OpenSSL: the New Face of Technology Monoculture 113
chicksdaddy writes: "In a now-famous 2003 essay, 'Cyberinsecurity: The Cost of Monopoly,' Dr. Dan Geer argued, persuasively, that Microsoft's operating system monopoly constituted a grave risk to the security of the United States and international security, as well. It was in the interest of the U.S. government and others to break Redmond's monopoly, or at least to lessen Microsoft's ability to 'lock in' customers and limit choice. The essay cost Geer his job at the security consulting firm AtStake, which then counted Microsoft as a major customer. These days Geer is the Chief Security Officer at In-Q-Tel, the CIA's venture capital arm. But he's no less vigilant of the dangers of software monocultures. In a post at the Lawfare blog, Geer is again warning about the dangers that come from an over-reliance on common platforms and code. His concern this time isn't proprietary software managed by Redmond, however, it's common, oft-reused hardware and software packages like the OpenSSL software at the heart (pun intended) of Heartbleed. 'The critical infrastructure's monoculture question was once centered on Microsoft Windows,' he writes. 'No more. The critical infrastructure's monoculture problem, and hence its exposure to common mode risk, is now small devices and the chips which run them.'"
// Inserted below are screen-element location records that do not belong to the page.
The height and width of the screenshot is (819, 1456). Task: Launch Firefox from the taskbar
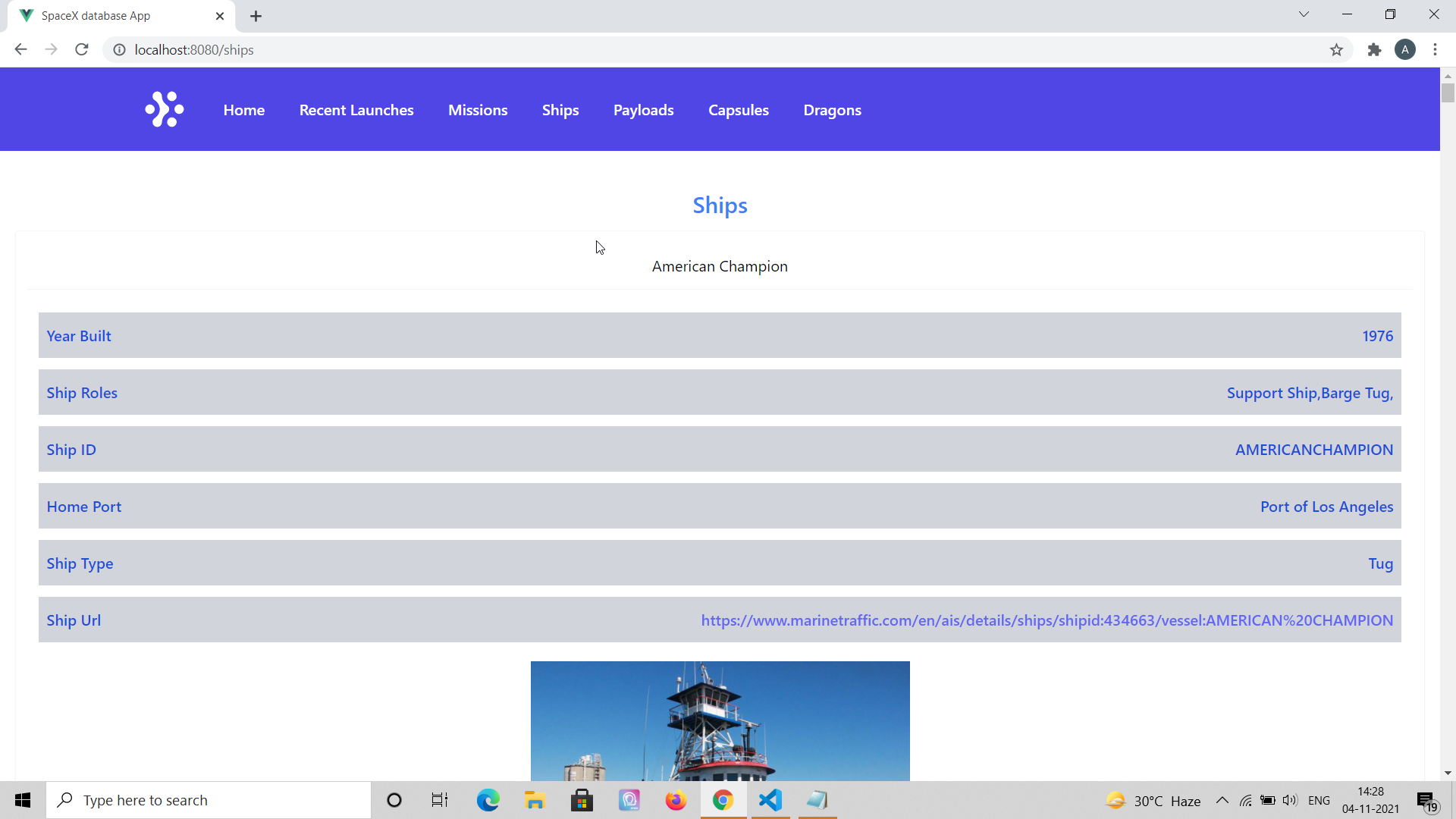676,800
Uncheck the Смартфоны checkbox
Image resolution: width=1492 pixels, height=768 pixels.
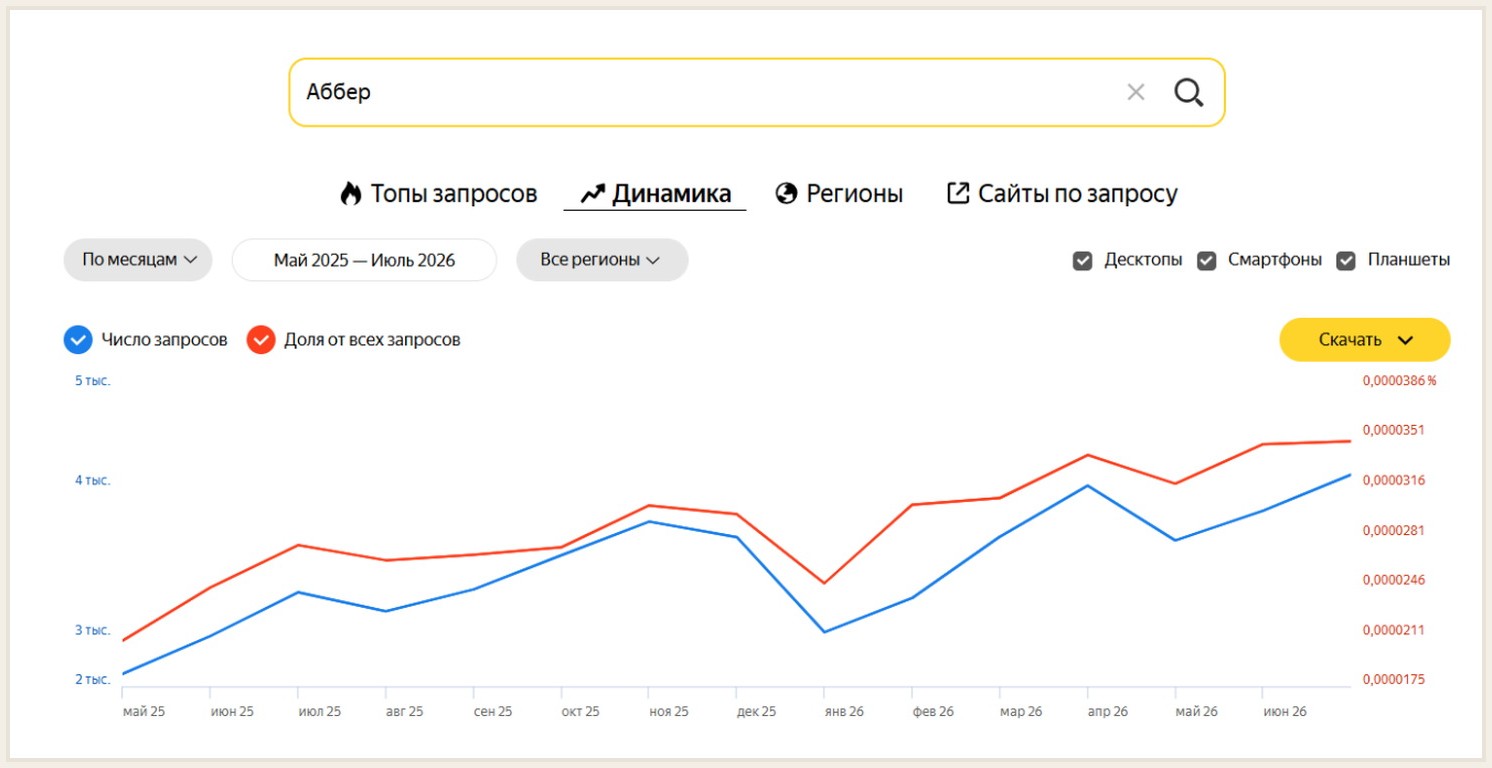[1207, 261]
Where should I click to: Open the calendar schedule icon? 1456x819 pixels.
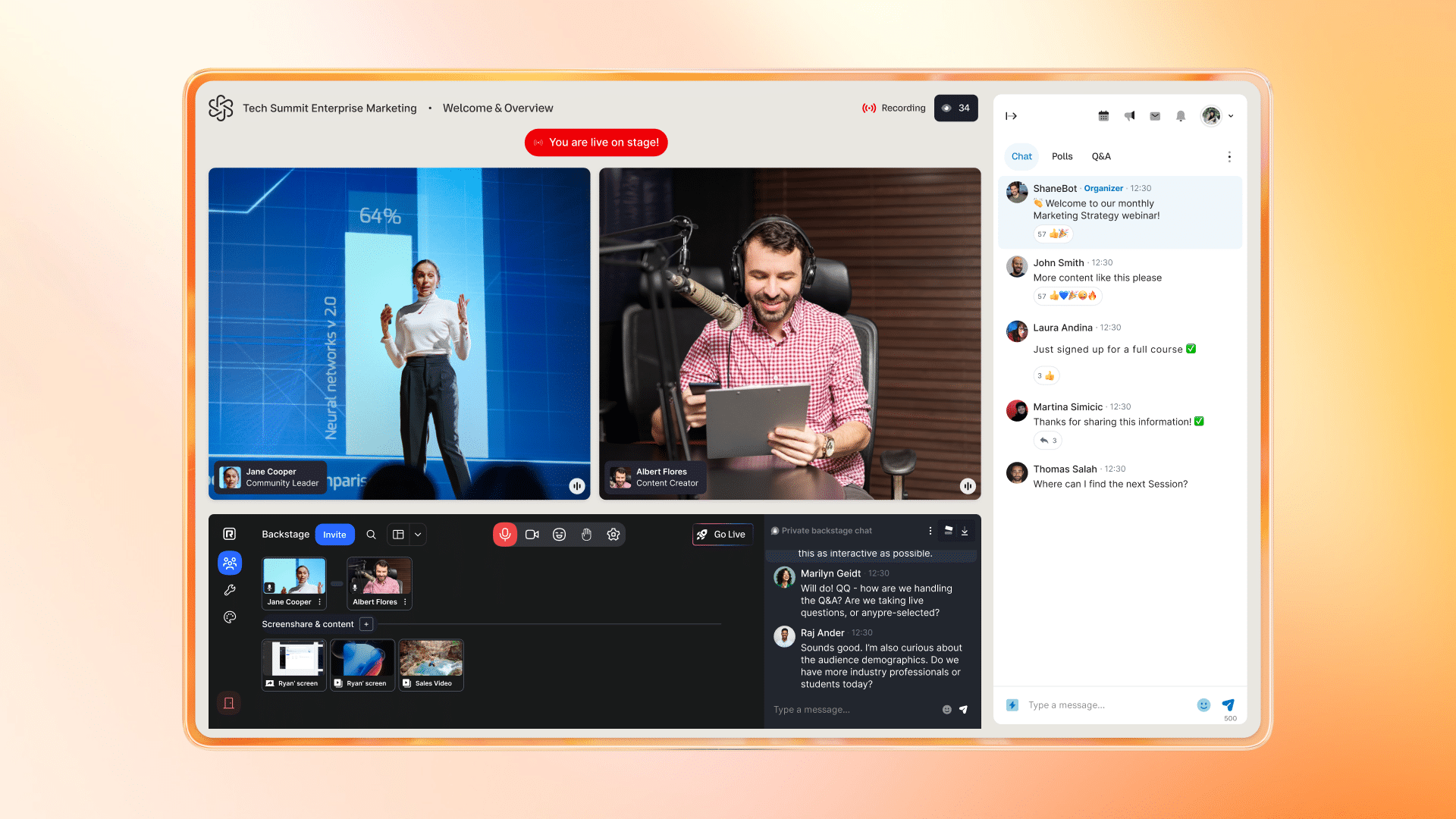click(1103, 116)
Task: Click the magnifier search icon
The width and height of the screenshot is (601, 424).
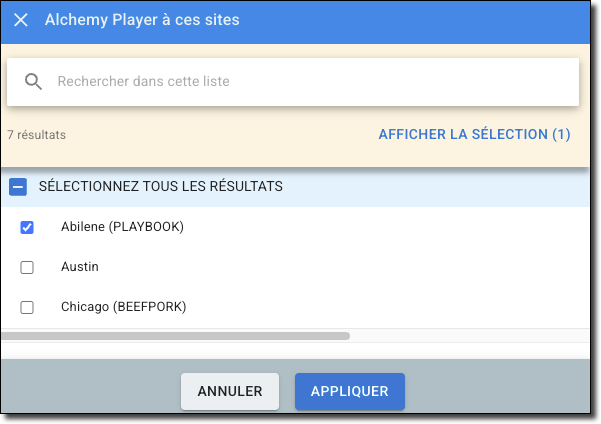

Re:Is anyone surprised? (Score:1, Funny)
We already established that often corporations will use free software because of the cost, not because they're enthusiasts, and often those that are enthusiasts for a given project are specifically interested in that project only, not in other projects that support that project.
Besides, it's disingenuous to claim that no one knew that there were potential problems, the OpenBSD people were not exactly quiet about their complaints about OpenSSL. Of course, rather than considering their complaints on their merits, they were ignored until it blew wide open.
B-b-b-b-but the many eyes of open source makes all bugs shallow.